ROSEMONT, Ill. — Juju Watkins starred with Joel Embiid in an AT&T commercial and threw out a first pitch at a Los Angeles Dodgers game.
Another big opportunity is at hand.
Southern California’s sensational sophomore has a chance to grab the torch that Caitlin Clark carried the past few years as the standard bearer for women’s college basketball.
“I wouldn’t really say pressure,” she said Wednesday at Big Ten media day. “So many great teams in this league, and I think my main focus is just winning with my team. And wherever that takes us, we’re grateful. I’m grateful for this opportunity.”
Watkins and USC come into their first season in the Big Ten with soaring expectations.
The Trojans made the Elite Eight last year in their deepest NCAA Tournament run in three decades and were picked by both the coaches and a media panel to win the conference championship. Watkins was voted Preseason Player of the Year coming off a record-setting season as a freshman, and the possibilities for her seem endless at a time when interest in the sport has never been higher.
Clark, with her flurry of 3-pointers from Stephen Curry’s range, paved that path the past four years at Iowa. She set a Division I record by averaging 28.4 points in her career and was the obvious choice to get drafted with the No. 1 pick by the Indiana Fever.
Watkins, meanwhile, was a first-team, All-American last season. She finished second in the country to Clark in scoring at 27.1 points per game and set a national record for a freshman with 920 in all. USC routinely played to packed crowds with celebrities in attendance.
“I don’t know that there’s been a young African-American superstar in women’s basketball at this age be able to have this platform, and I think that’s gonna do a ton for communities both in L.A. and across the country,” USC coach Lindsay Gottlieb said. “I wouldn’t bet against her to be able to handle anything. At the same, it’s our job to prep her for what might be coming and make sure she’s able to have joy and be a kid.”
She said Watkins showed last year she was ready to take women’s basketball “by storm.”
“That’s what she did off the top, with a grace and an authenticity that is very unique,” Gottlieb said. Obviously, she’s a very different human being, a very different player than Caitlin Clark. But I think similarly, there’s this thing of the expectations just keep getting bigger and bigger, and they keep delivering.”
Gottlieb said USC administrators reached out to Iowa with questions about security and how the school kept Clark safe. She also contacted Clark and plans to call former coach Lisa Bluder, who retired in May, for advice on how to handle such a high-profile player.
“Get her take on what she would do differently, what she did, what she had to learn and adjust to, just even relative to like autographs, on the road and timing, when you meet with your team — all those things,” Gottlieb said. “Why not help each other and be a resource, and we’re gonna learn as much as we can from them.”
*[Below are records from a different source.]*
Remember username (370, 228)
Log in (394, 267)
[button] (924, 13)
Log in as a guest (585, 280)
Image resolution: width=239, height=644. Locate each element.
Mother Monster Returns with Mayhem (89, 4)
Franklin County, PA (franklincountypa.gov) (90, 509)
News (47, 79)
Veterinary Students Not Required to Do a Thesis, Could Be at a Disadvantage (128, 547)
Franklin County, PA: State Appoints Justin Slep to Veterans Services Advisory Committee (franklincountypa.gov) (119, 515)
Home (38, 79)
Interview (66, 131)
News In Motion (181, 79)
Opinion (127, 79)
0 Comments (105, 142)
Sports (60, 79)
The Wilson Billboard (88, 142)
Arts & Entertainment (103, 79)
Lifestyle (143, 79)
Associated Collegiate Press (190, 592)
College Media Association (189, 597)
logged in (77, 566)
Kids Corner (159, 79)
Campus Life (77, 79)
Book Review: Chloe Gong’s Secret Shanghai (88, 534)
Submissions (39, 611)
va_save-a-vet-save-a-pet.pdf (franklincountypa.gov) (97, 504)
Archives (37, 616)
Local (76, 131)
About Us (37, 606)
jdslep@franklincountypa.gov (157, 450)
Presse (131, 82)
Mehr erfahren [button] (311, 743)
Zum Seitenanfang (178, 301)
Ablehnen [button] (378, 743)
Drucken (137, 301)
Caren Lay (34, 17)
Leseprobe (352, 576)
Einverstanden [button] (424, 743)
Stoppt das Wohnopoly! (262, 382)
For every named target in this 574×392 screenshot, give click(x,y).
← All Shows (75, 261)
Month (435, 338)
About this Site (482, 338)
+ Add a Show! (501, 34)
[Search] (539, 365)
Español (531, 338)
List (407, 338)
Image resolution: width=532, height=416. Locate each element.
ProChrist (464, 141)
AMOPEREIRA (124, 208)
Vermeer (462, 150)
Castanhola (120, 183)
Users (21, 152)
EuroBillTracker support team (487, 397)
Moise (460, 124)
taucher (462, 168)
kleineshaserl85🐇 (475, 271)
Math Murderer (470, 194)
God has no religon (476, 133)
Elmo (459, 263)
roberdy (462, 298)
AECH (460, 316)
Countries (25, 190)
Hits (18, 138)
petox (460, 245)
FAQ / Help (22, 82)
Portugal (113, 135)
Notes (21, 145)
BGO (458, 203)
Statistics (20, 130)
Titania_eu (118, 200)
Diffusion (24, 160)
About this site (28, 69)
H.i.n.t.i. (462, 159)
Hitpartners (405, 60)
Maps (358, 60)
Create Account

Iowa coach Jan Jensen, a long-time assistant under Bluder, had some advice.
“In your house, you try to protect,” she said. “The world is gonna be rolling pretty fast and everybody’s gonna be talking and wanting Juju to continue to produce. I guess I would say that the big world out there can stay big, but in your world, keep it pretty small and tight.”
Watkins and USC are in a whole new world. So is the Big Ten with the arrival of the Trojans, UCLA, Oregon and Washington from the Pac-12. But with Clark now in the WNBA, the league has another torch carrier.
“It’ll be fun to watch her evolve,” said Ohio State coach Kevin McGuff, who saw Watkins score 32 in a season-opening loss to the Trojans in Las Vegas last year. “I think the Big Ten will give her even a bigger stage than what she was in. Couple that with being in Los Angeles, I think she’s gonna be somebody that’s gonna really help continue to drive the sport in a great direction.”